#### [Document section]
>> START
UBC-NLP / araT5

AraT5: Text-to-Text Transformers for Arabic Language Understanding
84 stars 18 forks source link

What is the mask token in AraT5-base? #10

Open HMJW opened 1 year ago

HMJW commented 1 year ago

I can't find any token like or < mask > in the vocab. What is the mask token in AraT5-base or how do I get the mask id with huggingface codes?

NoraAlt commented 1 year ago

Same question.. please

AMR-KELEG commented 1 year ago

@Nagoudi @elmadany Could you please advise in this regard? I need to use the araT5 model in the same way as the below code snippet, but the model is not operating as expected.

from transformers import T5Tokenizer, T5ForConditionalGeneration

tokenizer = T5Tokenizer.from_pretrained("t5-small")
>> END
#### [Tasks]
a) Answer these questions about the AraT5 mask-token thread:
(i) Which AraT5 model does the opening post ask about?
(ii) Which two users does AMR-KELEG tag?
(iii) Which pretrained checkpoint does the code snippet load its tokenizer from?
b) Continue the AraT5 mask-token thread from its final line.

#### [Data section]
>> START
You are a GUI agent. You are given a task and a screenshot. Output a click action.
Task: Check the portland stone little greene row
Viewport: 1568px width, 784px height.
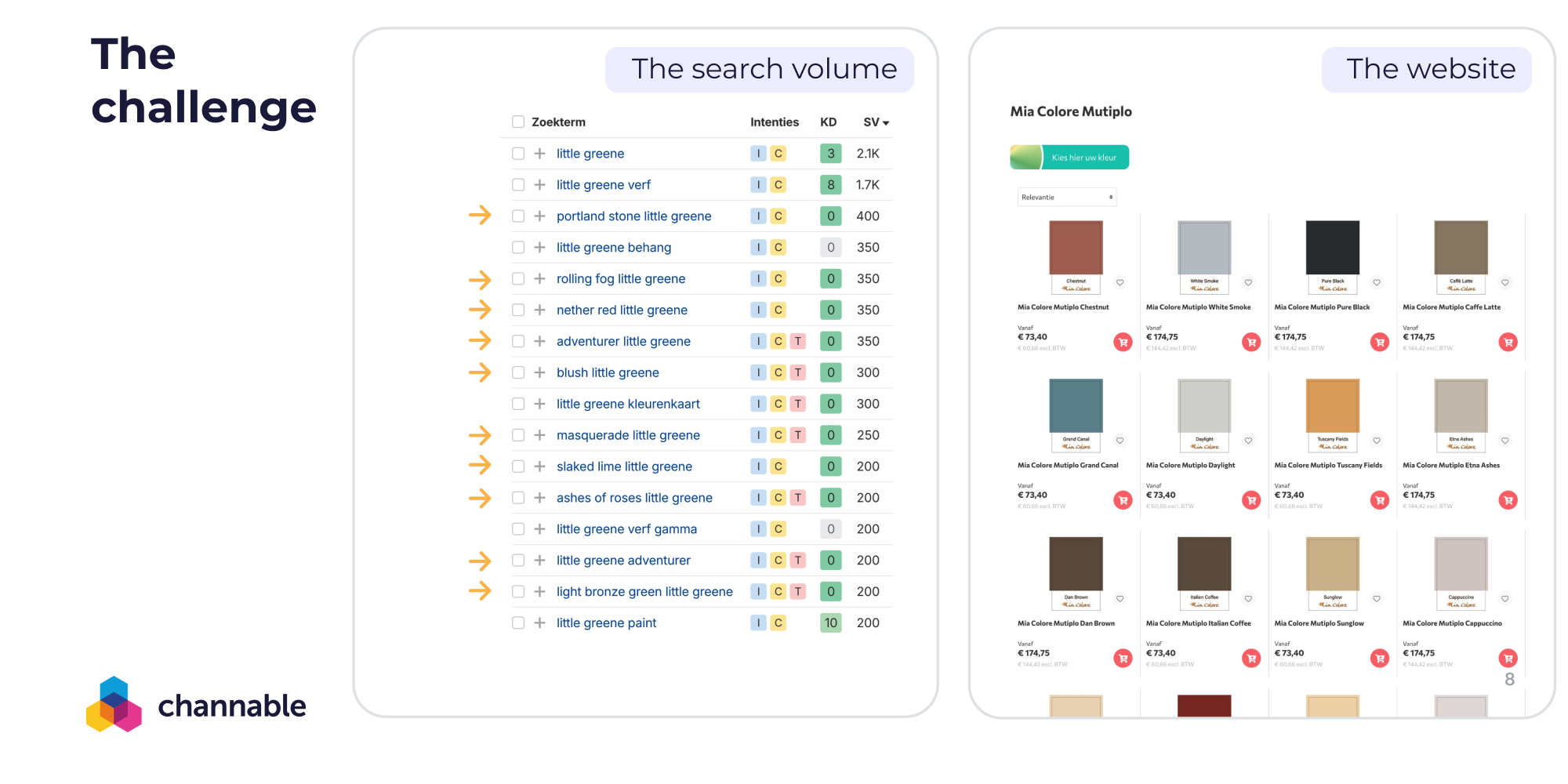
>> END
#### [Responses in order]
a)
(i) AraT5-base
(ii) @Nagoudi and @elmadany
(iii) "t5-small"

b)
model = T5ForConditionalGeneration.from_pretrained("t5-small")

input_ids = tokenizer("The <extra_id_0> walks in <extra_id_1> park", return_tensors="pt").input_ids
labels = tokenizer("<extra_id_0> cute dog <extra_id_1> the <extra_id_2>", return_tensors="pt").input_ids

# the forward function automatically creates the correct decoder_input_ids
loss = model(input_ids=input_ids, labels=labels).loss
loss.item()

Am I missing anything?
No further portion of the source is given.